Recruitment, retention rates increase for USI fraternities

Jessie Hellmann

The percentage of USI first time freshmen men who are joining fraternities has tripled from three percent to 9 percent from fall 2010 to fall 2011, according to data released by the university in the fall. Fraternity member retention has increased as well an estimated six percent, said David Stetter, greek life and leadership program adviser.

“This past year we had very intentional marketing,” Stetter said. “I think that really attributes to our success. We sent postcards to every incoming freshman.”

He said the recruitment has risen because the Inter Fraternity Council voted to move formal recruitment from the fourth week of school to the second week, when students are more excited about college.

In fall 2010, 68 men joined fraternities, and in fall 2011, 90 men joined fraternities.

When the men join fraternities, they have to go through a “new member period” which ranges from eight to 10 weeks. After this period, the men become full members. Not all men make it, though.

For fall 2011, new member retention was 76 percent, meaning 76 percent of the men who joined fraternities didn’t leave the fraternity.

Retention in fall 2010 was about 70 percent.

To increase retention rates, Stetter said he encouraged the fraternities to be more transparent with new members and let them know what is expected from them, with paying dues and the time commitment.

“Sometimes students don’t know how much it will cost if they join,” Stetter said. “So they have to drop out.”

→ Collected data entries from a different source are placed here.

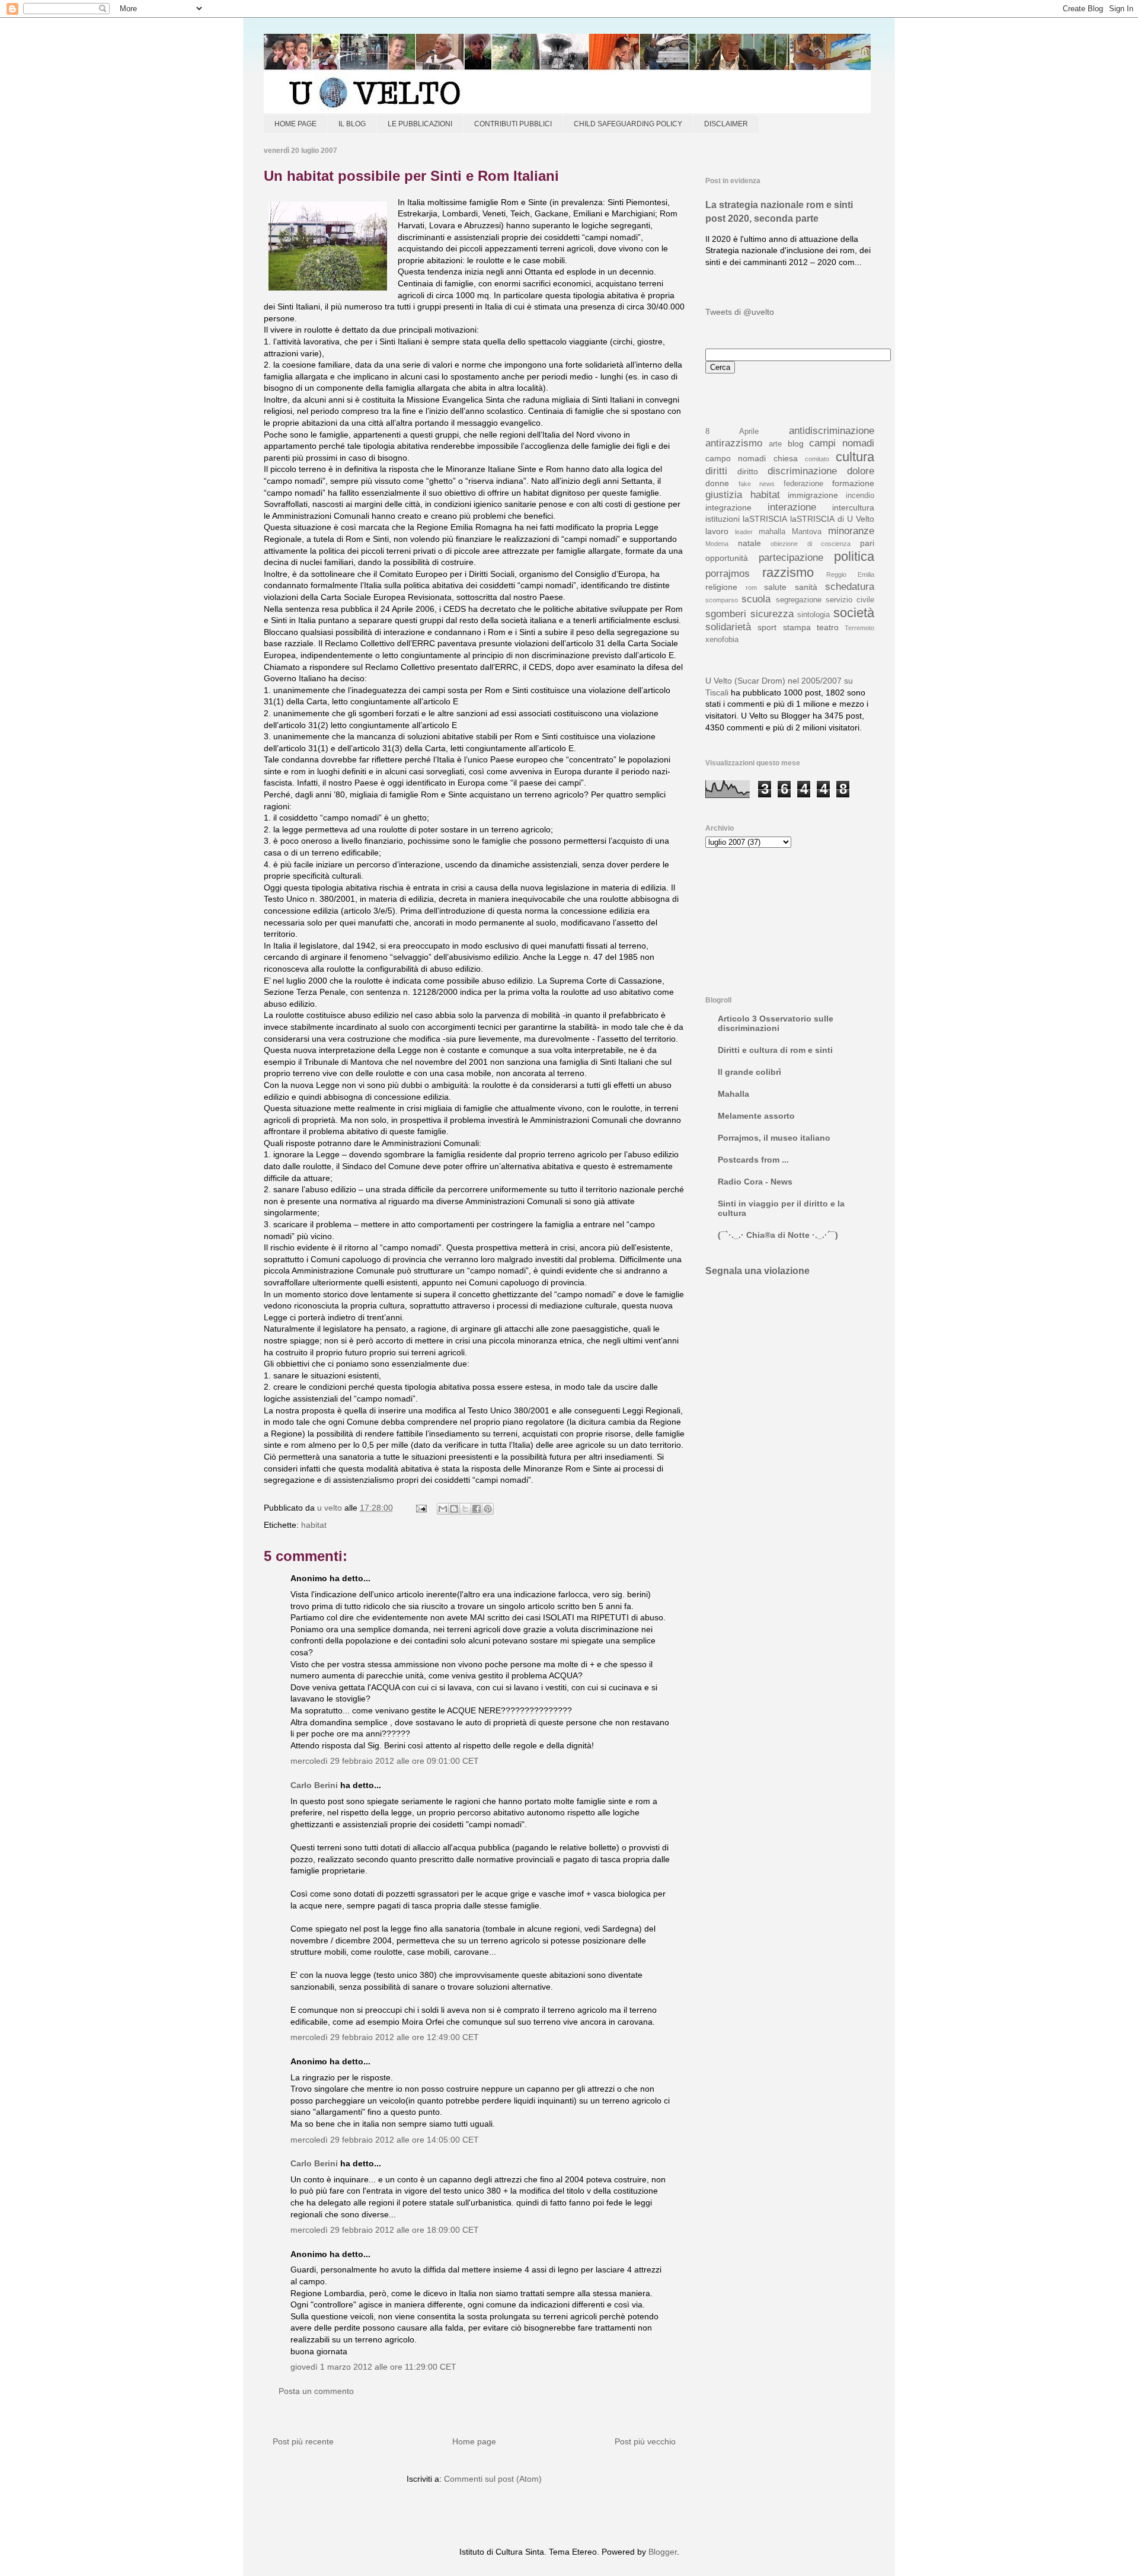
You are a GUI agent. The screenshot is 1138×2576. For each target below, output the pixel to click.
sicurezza (772, 614)
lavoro (716, 531)
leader (744, 531)
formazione (853, 483)
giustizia (723, 494)
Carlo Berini (314, 1785)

Tau Kappa Epsilon has the most expensive chapter dues at $395 per semester for new members and $450 a semester for active members, according to the USI website.

Time management is another reason men leave fraternities, Stetter said.

“If you want to look at it in an academic perspective, basically joining a fraternity is adding another course onto your course load,” Stetter said.

Sometimes when a new member has low grades, they will be asked to leave the chapter and return once he improves his grades.

“I know that some chapters, if they get the sense that their new member is a great threat to the cumulative GPA, they will ask them to leave the chapter and encourage them to return once they have their grades figure out,” Stetter said.

Mark Furman, the new member chair for Lambda Chi Alpha, one of the fraternities with the most successful recruitments in the fall, said he looks for men who share the same values as the fraternity when looking for new members.

Furman said the members participated in training before fall recruitment, which is why more men joined the fraternity.

“Recruiting for us, we don’t just come out and say, ‘hey do you want to join our fraternity?’ We want to be their friend first because, no matter what, we can get new friends out of it,” Furman said.

Furman said Lambda Chi Alpha men met a lot of the new members from going to Welcome Week events.

“We went out as a group of brothers and played sand volleyball,” Furman said. “Freshman are always looking for something to do. So they’re just wondering around, and we invite them to play with us.”

Freshman Lambda Chi Alpha member Brenden Davidson said he did not come to USI with the intentions of joining a fraternity, but meeting a few of the brothers and learning about the fraternity’s values sealed the deal.

“It has definitely given me more fulfillment than anything else on campus,” Davidson said.

He said the fraternity combines academics, philanthropies and leadership while other student organizations focus on maybe one or two of those qualities.

“I probably would not have met most of my fraternity brothers had I not joined, and I cannot imagine my life, let alone my college career, without them,” Davidson said.